===== Exercise material =====

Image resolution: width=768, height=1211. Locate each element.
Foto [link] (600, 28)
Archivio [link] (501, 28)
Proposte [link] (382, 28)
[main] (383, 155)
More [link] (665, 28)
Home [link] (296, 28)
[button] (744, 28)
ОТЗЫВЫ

=====

- _What needs to be done_: A complete, exact copy of the entries is required.

- _Answer area_:
Image resolution: width=768, height=1211. Locate each element.
Foto [link] (600, 28)
Archivio [link] (501, 28)
Proposte [link] (382, 28)
[main] (383, 155)
More [link] (665, 28)
Home [link] (296, 28)
[button] (744, 28)
ОТЗЫВЫ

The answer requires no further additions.